+++ RAW DATA +++
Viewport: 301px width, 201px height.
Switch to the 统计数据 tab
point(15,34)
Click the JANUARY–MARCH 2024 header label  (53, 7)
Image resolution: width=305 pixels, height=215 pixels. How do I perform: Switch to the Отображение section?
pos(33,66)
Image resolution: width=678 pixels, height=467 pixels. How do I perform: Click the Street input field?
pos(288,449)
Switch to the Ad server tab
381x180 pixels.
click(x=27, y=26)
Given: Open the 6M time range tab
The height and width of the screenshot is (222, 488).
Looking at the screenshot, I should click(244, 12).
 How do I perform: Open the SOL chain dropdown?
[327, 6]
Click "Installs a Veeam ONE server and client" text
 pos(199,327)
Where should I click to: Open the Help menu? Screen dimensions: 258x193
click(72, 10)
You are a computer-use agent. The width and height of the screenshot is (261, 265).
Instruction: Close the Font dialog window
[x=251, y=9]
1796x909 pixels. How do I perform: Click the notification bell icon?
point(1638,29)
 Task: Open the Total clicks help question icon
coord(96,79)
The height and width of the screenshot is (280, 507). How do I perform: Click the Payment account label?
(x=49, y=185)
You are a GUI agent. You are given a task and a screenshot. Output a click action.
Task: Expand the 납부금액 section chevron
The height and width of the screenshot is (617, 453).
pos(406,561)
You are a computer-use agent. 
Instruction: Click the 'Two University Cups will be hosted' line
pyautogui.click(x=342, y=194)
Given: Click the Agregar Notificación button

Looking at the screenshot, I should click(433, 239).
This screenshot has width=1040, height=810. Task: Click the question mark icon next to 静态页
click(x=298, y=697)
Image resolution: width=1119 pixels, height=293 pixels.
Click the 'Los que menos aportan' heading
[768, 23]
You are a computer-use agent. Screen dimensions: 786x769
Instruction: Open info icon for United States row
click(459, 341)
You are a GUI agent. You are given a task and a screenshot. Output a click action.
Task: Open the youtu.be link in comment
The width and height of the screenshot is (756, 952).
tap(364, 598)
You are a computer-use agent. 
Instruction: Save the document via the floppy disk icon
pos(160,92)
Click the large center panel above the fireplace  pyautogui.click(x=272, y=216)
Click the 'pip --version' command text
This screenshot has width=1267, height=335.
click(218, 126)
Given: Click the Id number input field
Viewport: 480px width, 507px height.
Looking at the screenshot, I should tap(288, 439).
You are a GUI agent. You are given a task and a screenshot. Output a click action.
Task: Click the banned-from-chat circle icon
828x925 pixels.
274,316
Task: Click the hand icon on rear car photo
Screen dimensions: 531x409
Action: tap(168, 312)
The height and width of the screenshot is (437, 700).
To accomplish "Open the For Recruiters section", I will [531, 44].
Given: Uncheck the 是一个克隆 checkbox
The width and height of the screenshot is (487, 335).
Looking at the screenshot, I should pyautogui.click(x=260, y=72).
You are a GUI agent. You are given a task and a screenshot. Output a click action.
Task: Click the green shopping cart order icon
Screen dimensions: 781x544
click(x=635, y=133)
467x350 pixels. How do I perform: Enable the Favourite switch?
+++
= EXERCISE GOAL =
The answer must be an exact copy of every entry.

= ANSWER TO THE EXERCISE =
Viewport: 301px width, 201px height.
Switch to the 统计数据 tab
point(15,34)
Click the JANUARY–MARCH 2024 header label  (53, 7)
Image resolution: width=305 pixels, height=215 pixels. How do I perform: Switch to the Отображение section?
pos(33,66)
Image resolution: width=678 pixels, height=467 pixels. How do I perform: Click the Street input field?
pos(288,449)
Switch to the Ad server tab
381x180 pixels.
click(x=27, y=26)
Given: Open the 6M time range tab
The height and width of the screenshot is (222, 488).
Looking at the screenshot, I should click(244, 12).
 How do I perform: Open the SOL chain dropdown?
[327, 6]
Click "Installs a Veeam ONE server and client" text
 pos(199,327)
Where should I click to: Open the Help menu? Screen dimensions: 258x193
click(72, 10)
You are a computer-use agent. The width and height of the screenshot is (261, 265).
Instruction: Close the Font dialog window
[x=251, y=9]
1796x909 pixels. How do I perform: Click the notification bell icon?
point(1638,29)
 Task: Open the Total clicks help question icon
coord(96,79)
The height and width of the screenshot is (280, 507). How do I perform: Click the Payment account label?
(x=49, y=185)
You are a GUI agent. You are given a task and a screenshot. Output a click action.
Task: Expand the 납부금액 section chevron
The height and width of the screenshot is (617, 453).
pos(406,561)
You are a computer-use agent. 
Instruction: Click the 'Two University Cups will be hosted' line
pyautogui.click(x=342, y=194)
Given: Click the Agregar Notificación button

Looking at the screenshot, I should click(433, 239).
This screenshot has width=1040, height=810. Task: Click the question mark icon next to 静态页
click(x=298, y=697)
Image resolution: width=1119 pixels, height=293 pixels.
Click the 'Los que menos aportan' heading
[768, 23]
You are a computer-use agent. Screen dimensions: 786x769
Instruction: Open info icon for United States row
click(459, 341)
You are a GUI agent. You are given a task and a screenshot. Output a click action.
Task: Open the youtu.be link in comment
The width and height of the screenshot is (756, 952).
tap(364, 598)
You are a computer-use agent. 
Instruction: Save the document via the floppy disk icon
pos(160,92)
Click the large center panel above the fireplace  pyautogui.click(x=272, y=216)
Click the 'pip --version' command text
This screenshot has width=1267, height=335.
click(218, 126)
Given: Click the Id number input field
Viewport: 480px width, 507px height.
Looking at the screenshot, I should tap(288, 439).
You are a GUI agent. You are given a task and a screenshot. Output a click action.
Task: Click the banned-from-chat circle icon
828x925 pixels.
274,316
Task: Click the hand icon on rear car photo
Screen dimensions: 531x409
Action: tap(168, 312)
The height and width of the screenshot is (437, 700).
To accomplish "Open the For Recruiters section", I will [531, 44].
Given: Uncheck the 是一个克隆 checkbox
The width and height of the screenshot is (487, 335).
Looking at the screenshot, I should pyautogui.click(x=260, y=72).
You are a GUI agent. You are given a task and a screenshot. Output a click action.
Task: Click the green shopping cart order icon
Screen dimensions: 781x544
click(x=635, y=133)
467x350 pixels. How do I perform: Enable the Favourite switch?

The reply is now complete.